# Yet another room box by Mary



## John P (Sep 1, 1999)

An apothecary shop. All the bottles are little colored glass beads. The labels are from magazines or internet searches.

http://www.inpayne.com/dollhouse/apothecary.html


----------



## Just Plain Al (Sep 7, 1999)

Beautiful.


----------



## SJF (Dec 3, 1999)

Another beautiful piece of work from Mary. Fantastic job! :thumbsup:

Sean


----------



## walsing (Aug 22, 2010)

She sure does know what she's doing! Fine work!


----------



## Auroranut (Jan 12, 2008)

Another stunning work of art Mary!:thumbsup::thumbsup::thumbsup:
You do beautiful work. The detail is fantastic!!

Chris.


----------



## mcdougall (Oct 28, 2007)

These are truly Museum Quality :thumbsup:
Denis


----------



## kdaracal (Jan 24, 2009)

Wow. What a great girl to have. Cool beans. Give my left sanding stick if the wife would join me once in awhile, much less do her own.


----------



## [email protected] (Jul 15, 2008)

Not my style, but UNBELIEVABLY COOL. WOW!


----------



## dge467 (Jul 6, 2012)

Astounding!

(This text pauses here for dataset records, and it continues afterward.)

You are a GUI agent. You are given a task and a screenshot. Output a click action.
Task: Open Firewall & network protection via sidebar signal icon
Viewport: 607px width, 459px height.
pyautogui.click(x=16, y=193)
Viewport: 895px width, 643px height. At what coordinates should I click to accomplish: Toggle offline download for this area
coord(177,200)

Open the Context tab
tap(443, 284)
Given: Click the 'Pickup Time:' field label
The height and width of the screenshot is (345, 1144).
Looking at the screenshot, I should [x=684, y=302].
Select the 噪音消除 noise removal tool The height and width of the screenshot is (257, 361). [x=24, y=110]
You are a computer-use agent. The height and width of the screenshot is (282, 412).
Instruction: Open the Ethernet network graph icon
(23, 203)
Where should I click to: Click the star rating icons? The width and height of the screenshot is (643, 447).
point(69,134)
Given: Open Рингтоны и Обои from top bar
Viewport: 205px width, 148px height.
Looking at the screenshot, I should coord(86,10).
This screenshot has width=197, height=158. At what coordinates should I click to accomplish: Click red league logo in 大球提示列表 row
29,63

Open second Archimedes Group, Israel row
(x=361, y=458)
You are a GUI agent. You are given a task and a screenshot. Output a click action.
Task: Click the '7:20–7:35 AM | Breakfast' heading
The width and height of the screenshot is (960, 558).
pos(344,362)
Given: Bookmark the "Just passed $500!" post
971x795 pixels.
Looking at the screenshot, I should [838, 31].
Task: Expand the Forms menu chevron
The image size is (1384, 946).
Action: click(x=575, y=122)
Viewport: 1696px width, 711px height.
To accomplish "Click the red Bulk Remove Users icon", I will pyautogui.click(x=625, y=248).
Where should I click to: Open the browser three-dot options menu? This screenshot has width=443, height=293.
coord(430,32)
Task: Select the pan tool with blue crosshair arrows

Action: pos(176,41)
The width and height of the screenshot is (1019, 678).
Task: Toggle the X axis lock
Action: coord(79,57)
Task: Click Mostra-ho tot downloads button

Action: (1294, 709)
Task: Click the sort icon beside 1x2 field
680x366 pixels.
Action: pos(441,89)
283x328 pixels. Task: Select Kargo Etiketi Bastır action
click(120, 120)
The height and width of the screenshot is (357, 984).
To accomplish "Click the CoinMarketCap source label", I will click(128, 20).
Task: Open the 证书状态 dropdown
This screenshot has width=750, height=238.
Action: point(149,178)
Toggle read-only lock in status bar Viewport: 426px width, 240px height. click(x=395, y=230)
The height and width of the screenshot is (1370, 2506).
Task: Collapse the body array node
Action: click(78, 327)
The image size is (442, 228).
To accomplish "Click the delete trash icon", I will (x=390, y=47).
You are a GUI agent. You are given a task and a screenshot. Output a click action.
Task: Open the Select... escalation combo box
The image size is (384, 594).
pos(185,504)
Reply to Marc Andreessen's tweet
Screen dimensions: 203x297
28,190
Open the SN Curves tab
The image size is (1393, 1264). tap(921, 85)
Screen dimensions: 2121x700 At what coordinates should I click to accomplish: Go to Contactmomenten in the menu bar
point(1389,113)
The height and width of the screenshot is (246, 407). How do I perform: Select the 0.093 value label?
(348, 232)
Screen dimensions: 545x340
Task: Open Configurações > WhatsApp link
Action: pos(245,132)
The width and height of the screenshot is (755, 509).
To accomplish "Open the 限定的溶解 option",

Nice work!


----------



## roadrner (Jul 21, 1999)

Amazing, wish I had her patience for that level of detail.  

:thumbsup::thumbsup: rr


----------



## roadskare63 (Apr 14, 2010)

Wonderful!!!!

Every time I see Mary's work, I feel as though I've been transported through the looking glass...


----------



## bucwheat (Mar 9, 2010)

She is extemely talented.:thumbsup:


----------



## Stangfreak (Jun 7, 2007)

*An absolute outstanding job... Love seeing displays like that !!!*


----------



## Paper Hollywood (Nov 2, 2011)

That's very impressive. I was surprised when I glanced back at your not and noticed the bottles were beads and stuff. Mary's very creative. That took a lot of time. I've done some dollhouse miniatures myself, but never an entire roombox shop. It's on my to-do list.


----------